__Page extract__.
The AZT Project: Seeing Arizona From Top to Bottom, One Section at a Time

At the beginning of 2020, as I was prepping for Oracle Rumble pretty much already knowing before the race that I wasn’t going to finish it, I came up with a sort of consolation project, but also a bigger one: I was going to cover the remaining miles I had left of the Arizona Trail in calendar year 2020. At that point I had done the Stagecoach 100 and Colossal Vail 50 (which is only 25 miles off the trail that you run in both directions, so it’s doubled), and I had the rest to do. I also felt like (in spite of living here for nearly my whole life), there is a lot of Arizona that I still haven’t seen, so this also seemed like a good way to work my way through some new places.

I told Kris about my idea and she gave it the thumbs-up. 

Well, that was January 2020 and we all know how things started going down when March rolled in. It’s sufficient to say that my plan got derailed. I did get in one solo trip (my first) backpacking in February, and to my surprise, I lucked out and picked one of the best trips to start with. Turns out that some of the passages closest to home here in the Phoenix area contain some of the best scenic views and rock formations of the entire trail that I’ve seen so far.

But with that said, as we started moving into summer and learned more about what we could do while still minimizing the risk of Covid, I started getting some AZT miles in. Did more backpacking that year than any before or since, but it was still overall much less than I’d hoped to do. And as 2020 drew to its tumultuous close, I lost a lot of impetus. 

In the years since then (as I write this in 2023), I’ve continued to work on it in fits and starts, but progress is going on, and I’m finally starting to see some stretches of continuous coverage in longer and longer lengths. It’s been slow going getting there, but it’s nice to feel a sense of progress.

__Data__.
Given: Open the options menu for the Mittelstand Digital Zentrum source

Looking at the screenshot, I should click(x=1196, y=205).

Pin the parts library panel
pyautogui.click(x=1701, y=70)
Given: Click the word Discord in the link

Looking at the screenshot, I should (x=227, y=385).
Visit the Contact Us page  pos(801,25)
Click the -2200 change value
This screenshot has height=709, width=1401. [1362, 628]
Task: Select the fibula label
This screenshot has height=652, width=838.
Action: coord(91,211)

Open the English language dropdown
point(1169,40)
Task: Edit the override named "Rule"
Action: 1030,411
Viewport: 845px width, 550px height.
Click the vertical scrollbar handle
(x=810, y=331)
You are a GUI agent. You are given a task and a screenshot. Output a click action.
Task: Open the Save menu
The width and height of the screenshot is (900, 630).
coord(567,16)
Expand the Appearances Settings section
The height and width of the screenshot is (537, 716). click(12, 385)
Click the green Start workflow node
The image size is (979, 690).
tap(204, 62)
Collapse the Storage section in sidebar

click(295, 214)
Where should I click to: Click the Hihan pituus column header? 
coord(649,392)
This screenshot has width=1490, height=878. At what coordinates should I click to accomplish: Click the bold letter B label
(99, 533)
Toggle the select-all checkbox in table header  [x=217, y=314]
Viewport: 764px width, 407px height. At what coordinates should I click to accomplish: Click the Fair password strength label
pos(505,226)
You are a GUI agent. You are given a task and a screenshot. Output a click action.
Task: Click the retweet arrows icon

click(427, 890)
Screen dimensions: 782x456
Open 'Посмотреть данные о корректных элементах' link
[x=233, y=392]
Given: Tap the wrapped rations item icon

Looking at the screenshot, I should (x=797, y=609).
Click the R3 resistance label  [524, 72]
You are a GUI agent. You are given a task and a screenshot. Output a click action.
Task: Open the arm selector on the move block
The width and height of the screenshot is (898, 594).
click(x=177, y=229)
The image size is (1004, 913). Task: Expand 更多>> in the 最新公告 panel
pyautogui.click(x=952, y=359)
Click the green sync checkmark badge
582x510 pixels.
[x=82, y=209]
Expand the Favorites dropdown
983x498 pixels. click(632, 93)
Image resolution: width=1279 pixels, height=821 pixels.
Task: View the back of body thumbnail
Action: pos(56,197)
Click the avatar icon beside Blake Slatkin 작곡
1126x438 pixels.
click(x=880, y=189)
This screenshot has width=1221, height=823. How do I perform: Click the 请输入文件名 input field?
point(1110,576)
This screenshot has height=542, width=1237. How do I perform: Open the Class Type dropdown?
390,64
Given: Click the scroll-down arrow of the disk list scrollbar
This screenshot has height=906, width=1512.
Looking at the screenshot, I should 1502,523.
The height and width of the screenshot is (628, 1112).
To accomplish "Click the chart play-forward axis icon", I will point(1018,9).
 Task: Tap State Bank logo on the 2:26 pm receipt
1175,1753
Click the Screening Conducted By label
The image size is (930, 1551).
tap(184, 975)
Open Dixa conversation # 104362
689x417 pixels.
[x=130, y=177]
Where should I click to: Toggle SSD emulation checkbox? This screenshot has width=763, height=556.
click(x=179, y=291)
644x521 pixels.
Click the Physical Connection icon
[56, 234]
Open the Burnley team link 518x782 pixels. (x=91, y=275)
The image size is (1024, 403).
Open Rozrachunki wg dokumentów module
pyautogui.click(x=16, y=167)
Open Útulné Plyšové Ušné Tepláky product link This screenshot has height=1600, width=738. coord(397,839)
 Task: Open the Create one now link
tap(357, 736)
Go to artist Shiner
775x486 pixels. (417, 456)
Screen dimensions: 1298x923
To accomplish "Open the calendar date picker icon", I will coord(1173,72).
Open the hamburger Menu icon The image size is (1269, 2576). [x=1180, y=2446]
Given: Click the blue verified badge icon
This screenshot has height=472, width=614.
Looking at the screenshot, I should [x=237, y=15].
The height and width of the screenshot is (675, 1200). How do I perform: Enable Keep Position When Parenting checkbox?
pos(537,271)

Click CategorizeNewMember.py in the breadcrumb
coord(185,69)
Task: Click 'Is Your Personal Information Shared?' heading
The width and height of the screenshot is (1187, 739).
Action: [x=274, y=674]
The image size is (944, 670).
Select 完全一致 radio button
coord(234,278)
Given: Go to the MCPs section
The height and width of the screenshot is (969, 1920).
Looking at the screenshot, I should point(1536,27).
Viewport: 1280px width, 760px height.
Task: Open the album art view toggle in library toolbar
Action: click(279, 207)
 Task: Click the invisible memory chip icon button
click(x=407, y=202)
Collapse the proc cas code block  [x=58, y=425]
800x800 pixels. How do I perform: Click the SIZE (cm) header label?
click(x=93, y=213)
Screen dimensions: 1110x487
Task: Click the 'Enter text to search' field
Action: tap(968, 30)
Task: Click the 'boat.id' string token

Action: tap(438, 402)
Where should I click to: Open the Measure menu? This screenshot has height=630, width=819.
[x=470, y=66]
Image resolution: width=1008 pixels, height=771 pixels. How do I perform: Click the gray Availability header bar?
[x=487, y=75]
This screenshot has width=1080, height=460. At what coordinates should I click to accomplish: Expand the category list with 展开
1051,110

__Task details__. Rewrite the AZT Project text starting with "But with that" and going on through "lot of impetus.", substituting "autumn" for "summer".

__Completed exercise__.
But with that said, as we started moving into autumn and learned more about what we could do while still minimizing the risk of Covid, I started getting some AZT miles in. Did more backpacking that year than any before or since, but it was still overall much less than I’d hoped to do. And as 2020 drew to its tumultuous close, I lost a lot of impetus.